Serotonin and Norenpinephrine reuptake inhibitors: A commonly prescribed class of drugs for treating depression, which work by inhibiting the reuptake of serotonin and norepinephrine, an action that allows serotonin and norepinephrine to be available to be taken up by other nerves.
Spectrum disorder: In a spectrum disorder the symptoms and characteristics can present themselves in a wide variety of combinations, from mild to severe.
Substance Abuse: Misuse of medications, alcohol or other illegal substances.
Suicidal behavior: Actions taken by one who is considering or preparing to cause their own death.
Suicidal ideation: Thoughts of suicide or wanting to take one’s life.
Suicide: The intentional taking of one’s life.

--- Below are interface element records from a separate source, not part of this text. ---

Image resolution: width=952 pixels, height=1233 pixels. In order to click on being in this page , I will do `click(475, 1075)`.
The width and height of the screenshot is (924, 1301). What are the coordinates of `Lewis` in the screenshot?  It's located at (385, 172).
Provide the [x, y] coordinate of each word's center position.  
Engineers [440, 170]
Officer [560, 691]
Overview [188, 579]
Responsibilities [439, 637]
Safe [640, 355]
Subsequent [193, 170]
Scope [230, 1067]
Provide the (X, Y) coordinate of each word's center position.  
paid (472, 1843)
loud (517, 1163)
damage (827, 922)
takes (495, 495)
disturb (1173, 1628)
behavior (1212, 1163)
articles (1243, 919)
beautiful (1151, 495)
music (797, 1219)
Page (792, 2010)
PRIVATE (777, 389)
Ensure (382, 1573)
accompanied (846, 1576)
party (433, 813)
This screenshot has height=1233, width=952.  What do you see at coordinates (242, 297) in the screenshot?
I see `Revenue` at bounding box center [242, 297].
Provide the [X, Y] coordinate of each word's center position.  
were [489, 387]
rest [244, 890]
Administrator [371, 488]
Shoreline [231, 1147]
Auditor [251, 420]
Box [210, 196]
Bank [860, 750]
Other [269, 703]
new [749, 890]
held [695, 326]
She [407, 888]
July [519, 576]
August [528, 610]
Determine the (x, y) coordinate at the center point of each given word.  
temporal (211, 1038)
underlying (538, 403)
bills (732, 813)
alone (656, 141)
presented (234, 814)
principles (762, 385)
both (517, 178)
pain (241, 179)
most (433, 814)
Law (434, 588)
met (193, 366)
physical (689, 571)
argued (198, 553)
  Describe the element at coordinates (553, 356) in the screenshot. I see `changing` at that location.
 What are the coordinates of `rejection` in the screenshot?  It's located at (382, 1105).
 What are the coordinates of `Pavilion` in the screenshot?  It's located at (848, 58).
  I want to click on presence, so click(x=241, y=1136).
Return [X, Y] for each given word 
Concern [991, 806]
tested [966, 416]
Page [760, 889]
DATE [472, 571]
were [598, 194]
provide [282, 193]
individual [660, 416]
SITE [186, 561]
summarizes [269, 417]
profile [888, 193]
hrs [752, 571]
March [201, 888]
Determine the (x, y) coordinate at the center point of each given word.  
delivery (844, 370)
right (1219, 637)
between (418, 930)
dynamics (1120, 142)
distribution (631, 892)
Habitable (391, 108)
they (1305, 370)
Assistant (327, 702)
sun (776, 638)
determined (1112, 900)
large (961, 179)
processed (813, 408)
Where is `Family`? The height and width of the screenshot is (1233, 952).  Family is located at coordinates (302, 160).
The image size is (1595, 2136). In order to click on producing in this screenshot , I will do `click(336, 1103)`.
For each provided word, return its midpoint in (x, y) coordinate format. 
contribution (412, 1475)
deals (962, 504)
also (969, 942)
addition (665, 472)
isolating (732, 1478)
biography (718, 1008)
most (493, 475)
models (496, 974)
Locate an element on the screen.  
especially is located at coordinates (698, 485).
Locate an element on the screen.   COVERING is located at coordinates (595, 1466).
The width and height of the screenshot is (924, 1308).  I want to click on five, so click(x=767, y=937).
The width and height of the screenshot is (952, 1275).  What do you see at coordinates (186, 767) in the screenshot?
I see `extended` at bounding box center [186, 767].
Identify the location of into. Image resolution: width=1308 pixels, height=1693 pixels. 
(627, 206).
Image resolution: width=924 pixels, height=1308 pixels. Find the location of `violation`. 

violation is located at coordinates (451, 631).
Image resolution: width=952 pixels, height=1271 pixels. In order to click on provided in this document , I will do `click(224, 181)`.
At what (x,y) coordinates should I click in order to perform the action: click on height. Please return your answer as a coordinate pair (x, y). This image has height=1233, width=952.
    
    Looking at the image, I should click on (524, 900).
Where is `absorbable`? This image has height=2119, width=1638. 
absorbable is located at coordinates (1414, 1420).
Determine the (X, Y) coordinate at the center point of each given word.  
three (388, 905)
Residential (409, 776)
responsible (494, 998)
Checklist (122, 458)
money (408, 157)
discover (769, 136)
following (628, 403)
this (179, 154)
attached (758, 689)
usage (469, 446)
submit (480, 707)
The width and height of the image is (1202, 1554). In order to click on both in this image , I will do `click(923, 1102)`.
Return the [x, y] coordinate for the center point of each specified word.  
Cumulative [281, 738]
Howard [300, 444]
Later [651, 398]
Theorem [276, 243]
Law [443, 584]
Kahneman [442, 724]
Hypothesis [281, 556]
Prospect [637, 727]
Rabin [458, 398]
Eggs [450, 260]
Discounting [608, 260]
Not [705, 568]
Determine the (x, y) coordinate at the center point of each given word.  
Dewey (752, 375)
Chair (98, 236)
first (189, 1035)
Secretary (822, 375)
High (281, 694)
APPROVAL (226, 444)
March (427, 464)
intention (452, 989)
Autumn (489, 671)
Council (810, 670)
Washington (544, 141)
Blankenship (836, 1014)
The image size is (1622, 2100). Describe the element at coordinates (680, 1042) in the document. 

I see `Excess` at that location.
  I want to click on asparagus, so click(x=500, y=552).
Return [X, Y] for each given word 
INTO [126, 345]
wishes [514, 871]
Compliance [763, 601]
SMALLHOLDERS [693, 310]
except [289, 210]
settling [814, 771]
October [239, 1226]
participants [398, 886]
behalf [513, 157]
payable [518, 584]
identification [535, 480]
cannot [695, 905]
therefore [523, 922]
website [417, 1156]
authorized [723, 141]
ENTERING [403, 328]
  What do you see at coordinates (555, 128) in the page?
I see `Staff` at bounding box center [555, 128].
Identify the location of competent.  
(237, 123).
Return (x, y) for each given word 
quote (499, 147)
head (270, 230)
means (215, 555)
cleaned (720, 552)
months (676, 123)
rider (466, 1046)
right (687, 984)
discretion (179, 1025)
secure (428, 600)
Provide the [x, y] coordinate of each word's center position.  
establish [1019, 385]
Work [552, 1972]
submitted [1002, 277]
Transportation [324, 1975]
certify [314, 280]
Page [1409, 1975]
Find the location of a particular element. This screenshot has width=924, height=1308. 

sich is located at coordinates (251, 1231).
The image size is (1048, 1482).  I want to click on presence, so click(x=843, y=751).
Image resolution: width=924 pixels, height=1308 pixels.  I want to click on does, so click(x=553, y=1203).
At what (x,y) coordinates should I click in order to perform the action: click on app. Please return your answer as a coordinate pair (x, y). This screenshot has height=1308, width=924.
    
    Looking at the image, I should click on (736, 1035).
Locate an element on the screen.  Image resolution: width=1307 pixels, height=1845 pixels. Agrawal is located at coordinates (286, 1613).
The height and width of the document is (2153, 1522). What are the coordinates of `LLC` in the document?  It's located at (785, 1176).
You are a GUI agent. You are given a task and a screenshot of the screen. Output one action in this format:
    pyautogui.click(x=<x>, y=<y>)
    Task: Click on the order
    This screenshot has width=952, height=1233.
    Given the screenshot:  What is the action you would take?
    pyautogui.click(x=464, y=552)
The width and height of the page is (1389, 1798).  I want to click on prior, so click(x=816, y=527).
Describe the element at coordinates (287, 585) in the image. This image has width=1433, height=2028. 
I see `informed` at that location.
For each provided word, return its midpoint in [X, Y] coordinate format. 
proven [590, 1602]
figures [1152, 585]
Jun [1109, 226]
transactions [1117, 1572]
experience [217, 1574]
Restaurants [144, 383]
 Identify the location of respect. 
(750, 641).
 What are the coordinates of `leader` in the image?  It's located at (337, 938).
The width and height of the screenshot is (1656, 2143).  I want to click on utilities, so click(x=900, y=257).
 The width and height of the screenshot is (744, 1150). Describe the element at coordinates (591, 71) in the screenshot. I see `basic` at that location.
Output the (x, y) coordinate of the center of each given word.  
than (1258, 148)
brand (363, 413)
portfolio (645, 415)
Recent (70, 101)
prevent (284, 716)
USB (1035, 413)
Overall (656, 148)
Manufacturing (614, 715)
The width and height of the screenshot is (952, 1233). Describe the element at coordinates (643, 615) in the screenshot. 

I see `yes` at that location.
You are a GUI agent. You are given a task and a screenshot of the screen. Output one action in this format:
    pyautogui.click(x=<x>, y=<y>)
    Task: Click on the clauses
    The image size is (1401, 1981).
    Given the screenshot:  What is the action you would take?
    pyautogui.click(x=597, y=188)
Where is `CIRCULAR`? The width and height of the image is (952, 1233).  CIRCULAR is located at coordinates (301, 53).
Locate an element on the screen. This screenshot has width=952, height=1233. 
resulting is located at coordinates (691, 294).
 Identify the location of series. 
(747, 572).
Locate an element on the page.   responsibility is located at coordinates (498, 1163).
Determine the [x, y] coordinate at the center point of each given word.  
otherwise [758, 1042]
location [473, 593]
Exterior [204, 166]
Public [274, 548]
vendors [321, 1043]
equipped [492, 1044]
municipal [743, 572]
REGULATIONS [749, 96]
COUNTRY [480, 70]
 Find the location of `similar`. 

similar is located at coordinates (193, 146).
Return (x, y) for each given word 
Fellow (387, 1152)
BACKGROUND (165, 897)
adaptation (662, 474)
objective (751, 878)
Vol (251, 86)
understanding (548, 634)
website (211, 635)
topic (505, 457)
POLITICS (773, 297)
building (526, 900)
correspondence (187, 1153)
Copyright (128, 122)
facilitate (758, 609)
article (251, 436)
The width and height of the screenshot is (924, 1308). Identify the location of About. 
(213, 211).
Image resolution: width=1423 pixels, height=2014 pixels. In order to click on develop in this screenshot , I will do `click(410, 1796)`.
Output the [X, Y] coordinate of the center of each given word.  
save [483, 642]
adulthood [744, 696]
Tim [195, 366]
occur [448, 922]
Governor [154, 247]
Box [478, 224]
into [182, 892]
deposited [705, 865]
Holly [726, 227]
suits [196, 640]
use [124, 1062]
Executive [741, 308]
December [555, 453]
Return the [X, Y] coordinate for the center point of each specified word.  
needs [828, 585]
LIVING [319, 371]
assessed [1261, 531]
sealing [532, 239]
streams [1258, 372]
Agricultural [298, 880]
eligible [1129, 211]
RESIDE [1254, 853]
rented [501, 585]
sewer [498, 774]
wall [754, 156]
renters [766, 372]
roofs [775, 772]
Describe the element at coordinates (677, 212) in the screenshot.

Suicide attempt: An act focused on taking one’s life that is unsuccessful in causing death.
Suppression: The conscious effort to control and conceal unacceptable impulses, thoughts, feelings, or acts.
Tourette’s Syndrome: Tourette’s Syndrome is a neurobiological disorder characterized by tics (involuntary, rapid, sudden movements and/or vocal outbursts that occur repeatedly). The symptoms change periodically in number, frequency, type, and severity – even disappearing for weeks or months at a time. Some common examples of motor tics include eye blinking, head jerking, shoulder shrugging, and facial grimacing. Vocal tics include throat clearing, barking noises, sniffing, and tongue clicking.
Tricyclic Antidepressants: Drugs used in the treatment of clinical depression. Tricyclic refers to the presence of three rings in the chemical structure of these drugs.
Withdrawal: refers to the characteristic signs and symptoms that appear when a drug that causes a physical dependency is regularly used for a long time and then suddenly discontinued or decreased in dosage.